The penny has dropped, or at least is beginning to drop, for Canadian health care.

It's been obvious for many years that the system could not continue without fundamental change either to its financing or its delivery, or both. But the public was so wedded to the status quo, so ignorant about the costs, so fearful of change, that no politician would dare say publicly what almost all of them did privately.

We are still a long way from what former Bank of Canada governor David Dodge told the recent Liberal conference in Montreal: Canada needs an "adult conversation" about the future of health care. A few politicians have actually come forward to say change is needed, but most remain in public denial, including federal Liberal Leader Michael Ignatieff.

Mr. Ignatieff sat in the front row, presumably listening to Mr. Dodge's speech, but he apparently learned nothing. Or at least he was not allowed to indicate that he had learned anything, because the poor man was forced by his caucus this week to recant his first reaction to Quebec's budget - that provinces should have room to experiment in health care - by denouncing the patient fees suggested in the document.

It doesn't much matter what federal Liberals, or any of the federal parties, say or think. It is the provinces, not Ottawa, that deliver health care and provide most of the money for it. Frankly, what Mr. Ignatieff or other federal politicians think or say doesn't count for much.

Canadians lived for many years under the influence of the 2002 Romanow commission on health care that told people what they wanted to hear. The report's underlying premise was that if we poured lots of additional money into the system we could "buy change," thereby making the system better for patients, preserving its iconic status as the leading example of Canadian "values" and dealing with any questions about financial sustainability.

Eight years later, and almost six years after Liberal prime minister Paul Martin agreed to give provinces an additional $41-billion for health care (indexed at 6 per cent yearly!), the fundamental assumptions of the Romanow report are proving to be suspect, as critics noted at the time.

The report bought time, rather than change, forestalling a much more fundamental examination of the system's sustainability at existing tax levels. The report looked at health care in isolation from other demands on the public purse, hoping wrongly that providers would not scoop up the lion's share of new money injected into the system and accepting the "expert" notion that administrative efficiencies could make the system sustainable.
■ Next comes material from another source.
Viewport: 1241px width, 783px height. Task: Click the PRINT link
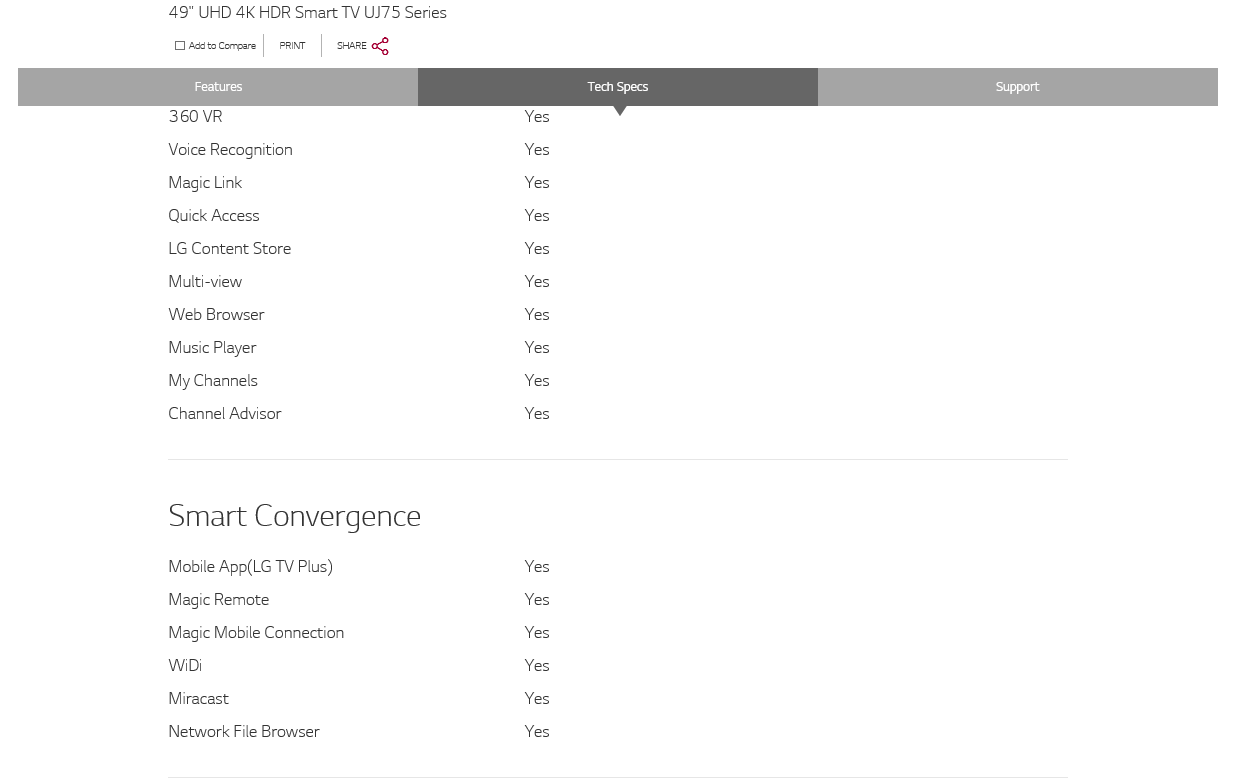point(292,46)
And, miraculously, the report suggested that these changes could all occur without governments having to raise taxes or cut spending elsewhere, assumptions as false then as they are now.

The recession brought home sharply just how omnivorous health-care spending is within provincial budgets. The recession caused provincial deficits to soar, revenues to plunge and debt levels to rise, but nothing could stop fixed costs such as health care from increasing in real terms. Governments are now looking at how to cut spending and/or raise revenues to balance their budgets and stop their debts from rising. The very first thing that smacks them in the face is their health-care budgets.
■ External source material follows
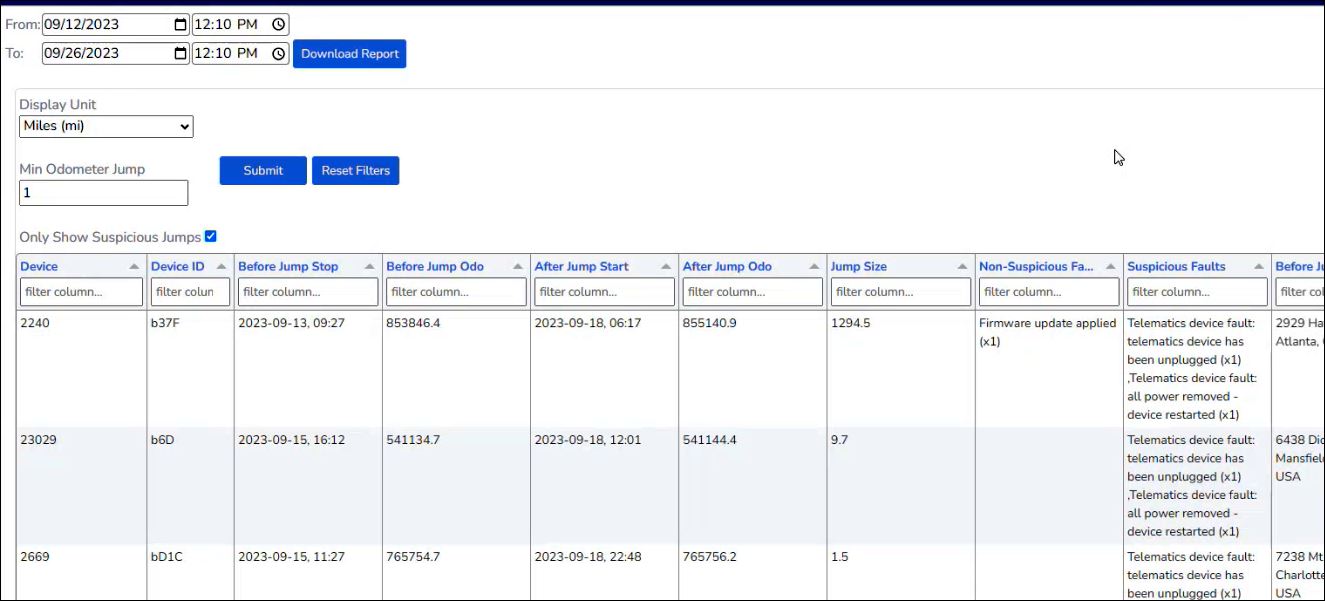Click the Reset Filters button
This screenshot has height=601, width=1325.
355,171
Health-care spending has been crowding out other programs for years, but this effect was partially masked by the infusion of federal cash. The cash infusion was more - indeed, way more - than Mr. Romanow had said in 2002 was necessary to stabilize the system and make up for smaller yearly increases during the deficit-fighting years of the mid-1990s.

The federal cash merely prevented the system from deteriorating. It certainly did not "buy change" such that yearly spending would stop rising above the inflation rate, government revenues or spending on other programs.

So provinces are being driven to raise more revenue or cut spending. Quebec has proposed a health-care tax and a controversial patient fee (with exemptions for low-income people) within the income-tax system. Ontario is trying to claw $500-million from its budget through payments from drug companies to pharmacists for selling their generic products. British Columbia is changing the model for hospital financing, tying facilities' budgets to the number of patients they treat instead of block grants.

These changes, dramatic by Canadian standards, have predictably provoked furious reactions by defenders of the status quo. Much bigger changes lie ahead.